Samuel Tweedy and J. Moss Ives, for appellee.
The court found in the defendant's favor upon the second count of the complaint. It also sustained the defendant's demurrer to the first reply to her third defense to the first count, whereby that defense became effective as a bar to the plaintiff's recovery upon that count for any item of his bill of particulars dated prior to January 16, 1905, the date of the receipt in full which was pleaded in bar. The court has found that the services described in the subsequent items were rendered by the plaintiff and of the value charged, and no question is raised upon this part of the finding. The defendant in her answer pleaded payment, and that her intestate deeded to the plaintiff a lot in Danbury equal in value to the services rendered subsequent to the date of the receipt in payment and satisfaction for those services. The court has found that such conveyance was made, but that, as pleaded by the plaintiff in his reply, the conveyance was a gift and was not given or received in payment of the debt.
It is claimed in behalf of the defendant that this finding was made without evidence, and we are asked to correct it. An examination of the evidence shows that there was ample to support the finding, and the correction therefore cannot be made. Hourigan v. Norwich, 77 Conn. 358, 368, 59 Atl. 487.

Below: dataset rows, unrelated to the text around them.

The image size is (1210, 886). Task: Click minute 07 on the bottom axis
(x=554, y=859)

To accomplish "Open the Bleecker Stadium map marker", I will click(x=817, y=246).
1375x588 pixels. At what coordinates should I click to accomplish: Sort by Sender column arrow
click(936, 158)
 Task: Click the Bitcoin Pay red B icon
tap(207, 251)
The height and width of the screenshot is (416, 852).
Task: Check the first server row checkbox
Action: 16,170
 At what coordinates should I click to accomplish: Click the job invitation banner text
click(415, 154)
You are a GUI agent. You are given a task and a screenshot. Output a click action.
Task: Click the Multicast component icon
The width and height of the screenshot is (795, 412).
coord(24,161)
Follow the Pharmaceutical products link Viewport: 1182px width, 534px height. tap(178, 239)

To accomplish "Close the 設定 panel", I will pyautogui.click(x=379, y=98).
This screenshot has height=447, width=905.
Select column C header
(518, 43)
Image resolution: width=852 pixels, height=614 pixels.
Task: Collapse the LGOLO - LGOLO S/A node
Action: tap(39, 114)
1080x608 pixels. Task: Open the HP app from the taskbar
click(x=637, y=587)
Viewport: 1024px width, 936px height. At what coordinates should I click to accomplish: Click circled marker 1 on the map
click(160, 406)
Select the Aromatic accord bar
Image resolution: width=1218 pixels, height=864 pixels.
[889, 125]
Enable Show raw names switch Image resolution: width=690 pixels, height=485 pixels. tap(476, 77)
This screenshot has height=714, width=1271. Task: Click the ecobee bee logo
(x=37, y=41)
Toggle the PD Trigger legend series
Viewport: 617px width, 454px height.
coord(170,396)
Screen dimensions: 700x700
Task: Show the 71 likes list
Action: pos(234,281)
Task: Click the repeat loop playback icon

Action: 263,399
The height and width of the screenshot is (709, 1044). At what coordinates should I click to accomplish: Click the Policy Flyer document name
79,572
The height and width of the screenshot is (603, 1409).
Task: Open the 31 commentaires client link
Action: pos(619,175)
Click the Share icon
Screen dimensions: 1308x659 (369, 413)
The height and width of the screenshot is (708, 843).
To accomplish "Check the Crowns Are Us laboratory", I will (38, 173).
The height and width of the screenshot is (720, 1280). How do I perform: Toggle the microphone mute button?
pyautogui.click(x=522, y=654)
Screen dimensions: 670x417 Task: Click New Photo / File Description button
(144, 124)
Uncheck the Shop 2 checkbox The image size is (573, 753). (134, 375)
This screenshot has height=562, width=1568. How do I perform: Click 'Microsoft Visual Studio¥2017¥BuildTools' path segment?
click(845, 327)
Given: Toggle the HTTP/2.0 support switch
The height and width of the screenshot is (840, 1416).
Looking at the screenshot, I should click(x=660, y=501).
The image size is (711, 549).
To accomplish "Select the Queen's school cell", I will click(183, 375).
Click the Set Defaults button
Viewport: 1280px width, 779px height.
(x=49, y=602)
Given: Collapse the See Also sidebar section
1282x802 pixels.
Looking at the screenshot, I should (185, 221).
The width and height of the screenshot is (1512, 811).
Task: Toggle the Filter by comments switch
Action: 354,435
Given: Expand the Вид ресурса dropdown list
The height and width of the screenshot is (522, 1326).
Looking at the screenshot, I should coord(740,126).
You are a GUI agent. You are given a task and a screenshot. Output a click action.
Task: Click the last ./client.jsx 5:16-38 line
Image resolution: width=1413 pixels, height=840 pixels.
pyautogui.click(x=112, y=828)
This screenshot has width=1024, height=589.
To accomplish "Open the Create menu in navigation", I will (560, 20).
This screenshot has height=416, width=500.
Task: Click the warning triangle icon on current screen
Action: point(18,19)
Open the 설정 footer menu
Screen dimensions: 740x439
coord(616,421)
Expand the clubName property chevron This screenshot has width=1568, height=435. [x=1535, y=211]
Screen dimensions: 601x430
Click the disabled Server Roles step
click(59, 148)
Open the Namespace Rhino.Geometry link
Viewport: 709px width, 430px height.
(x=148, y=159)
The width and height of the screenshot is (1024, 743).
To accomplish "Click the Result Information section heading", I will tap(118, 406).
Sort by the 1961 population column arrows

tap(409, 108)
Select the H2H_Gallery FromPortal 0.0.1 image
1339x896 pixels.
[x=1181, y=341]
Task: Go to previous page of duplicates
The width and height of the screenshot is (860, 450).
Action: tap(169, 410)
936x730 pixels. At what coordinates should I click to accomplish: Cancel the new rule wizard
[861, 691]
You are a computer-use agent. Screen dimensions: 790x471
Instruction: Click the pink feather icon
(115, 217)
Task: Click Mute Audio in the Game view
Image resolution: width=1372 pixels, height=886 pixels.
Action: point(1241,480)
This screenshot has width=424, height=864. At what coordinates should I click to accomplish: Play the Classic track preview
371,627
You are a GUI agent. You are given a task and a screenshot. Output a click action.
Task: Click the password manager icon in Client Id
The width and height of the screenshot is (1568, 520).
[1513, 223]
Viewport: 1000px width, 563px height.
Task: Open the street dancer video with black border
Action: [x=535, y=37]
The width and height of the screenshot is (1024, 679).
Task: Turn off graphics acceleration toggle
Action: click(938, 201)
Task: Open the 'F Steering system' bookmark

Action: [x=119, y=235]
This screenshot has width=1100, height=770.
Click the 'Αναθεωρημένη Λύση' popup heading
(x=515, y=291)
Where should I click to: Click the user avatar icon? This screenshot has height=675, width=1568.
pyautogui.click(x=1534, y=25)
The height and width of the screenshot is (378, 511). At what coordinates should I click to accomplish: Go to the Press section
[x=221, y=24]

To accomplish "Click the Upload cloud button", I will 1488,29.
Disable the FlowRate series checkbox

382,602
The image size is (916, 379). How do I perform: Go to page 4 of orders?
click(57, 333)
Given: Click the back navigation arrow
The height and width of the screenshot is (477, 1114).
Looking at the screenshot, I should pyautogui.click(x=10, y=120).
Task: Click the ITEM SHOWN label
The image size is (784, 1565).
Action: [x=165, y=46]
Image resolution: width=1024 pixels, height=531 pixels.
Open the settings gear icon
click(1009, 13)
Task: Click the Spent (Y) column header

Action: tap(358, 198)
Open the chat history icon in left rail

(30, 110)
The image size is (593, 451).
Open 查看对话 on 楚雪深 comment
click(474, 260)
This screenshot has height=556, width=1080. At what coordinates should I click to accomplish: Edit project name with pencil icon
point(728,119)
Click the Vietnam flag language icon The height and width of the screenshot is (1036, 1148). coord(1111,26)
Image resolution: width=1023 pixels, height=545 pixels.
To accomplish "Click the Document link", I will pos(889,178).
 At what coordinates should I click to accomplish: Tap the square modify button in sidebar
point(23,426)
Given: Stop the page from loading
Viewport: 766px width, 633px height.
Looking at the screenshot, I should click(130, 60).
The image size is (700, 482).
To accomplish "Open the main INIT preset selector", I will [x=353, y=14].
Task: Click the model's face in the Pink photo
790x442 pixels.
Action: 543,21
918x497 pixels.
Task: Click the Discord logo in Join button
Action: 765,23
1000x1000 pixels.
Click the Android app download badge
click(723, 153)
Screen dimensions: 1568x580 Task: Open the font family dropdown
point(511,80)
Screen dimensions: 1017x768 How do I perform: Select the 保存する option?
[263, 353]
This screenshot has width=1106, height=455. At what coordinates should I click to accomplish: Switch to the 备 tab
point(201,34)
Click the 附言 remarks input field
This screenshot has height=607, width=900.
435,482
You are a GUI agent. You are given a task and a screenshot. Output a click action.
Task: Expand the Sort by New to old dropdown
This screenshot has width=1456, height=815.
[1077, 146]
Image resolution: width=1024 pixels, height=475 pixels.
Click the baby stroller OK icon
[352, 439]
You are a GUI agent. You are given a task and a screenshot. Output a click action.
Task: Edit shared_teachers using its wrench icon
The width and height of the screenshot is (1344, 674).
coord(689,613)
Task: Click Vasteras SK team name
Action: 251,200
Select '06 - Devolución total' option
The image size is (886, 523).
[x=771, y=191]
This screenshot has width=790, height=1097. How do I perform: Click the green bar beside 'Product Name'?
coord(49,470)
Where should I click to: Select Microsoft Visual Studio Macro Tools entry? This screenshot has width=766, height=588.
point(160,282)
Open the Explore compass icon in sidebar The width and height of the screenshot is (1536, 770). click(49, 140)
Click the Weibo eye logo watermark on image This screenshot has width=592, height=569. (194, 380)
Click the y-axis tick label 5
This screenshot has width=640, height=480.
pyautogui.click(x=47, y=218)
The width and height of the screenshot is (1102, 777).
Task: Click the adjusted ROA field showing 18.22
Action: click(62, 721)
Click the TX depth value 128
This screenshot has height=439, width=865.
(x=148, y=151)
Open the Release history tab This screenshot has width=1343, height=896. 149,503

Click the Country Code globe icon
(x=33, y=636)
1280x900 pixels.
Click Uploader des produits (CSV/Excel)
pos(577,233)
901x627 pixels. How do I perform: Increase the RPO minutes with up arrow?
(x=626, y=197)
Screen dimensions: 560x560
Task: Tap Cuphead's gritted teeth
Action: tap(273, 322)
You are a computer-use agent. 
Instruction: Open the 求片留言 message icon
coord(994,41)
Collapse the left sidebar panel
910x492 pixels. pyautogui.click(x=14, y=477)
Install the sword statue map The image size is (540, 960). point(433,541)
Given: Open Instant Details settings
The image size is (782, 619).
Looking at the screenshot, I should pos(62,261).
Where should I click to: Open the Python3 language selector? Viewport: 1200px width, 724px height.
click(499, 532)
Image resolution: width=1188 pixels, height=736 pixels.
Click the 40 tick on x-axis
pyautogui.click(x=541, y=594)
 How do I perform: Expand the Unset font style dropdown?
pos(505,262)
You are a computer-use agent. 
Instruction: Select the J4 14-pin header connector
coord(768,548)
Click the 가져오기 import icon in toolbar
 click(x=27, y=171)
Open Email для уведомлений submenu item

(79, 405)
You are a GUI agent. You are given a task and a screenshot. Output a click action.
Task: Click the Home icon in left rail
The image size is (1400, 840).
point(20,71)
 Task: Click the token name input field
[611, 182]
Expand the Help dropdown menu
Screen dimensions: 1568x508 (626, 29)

The plaintiff, in presenting his claim to the defendant against the intestate's estate, credited upon his bill as, "less allowed for lot," $250, which it is found was the value of the lot. The part of the bill which was barred by the receipt amounted to $244.50, and it is found that no payment was made in return for the receipt. The credit of $250 was made by the plaintiff under the belief that the receipt did not discharge any portion of his claim, and because he did not wish to receive from the estate more than the amount of his bill less the value of the lot. The defendant claimed that by so presenting his bill with the value of the lot credited the plaintiff was estopped to claim that the lot was a gift. The facts...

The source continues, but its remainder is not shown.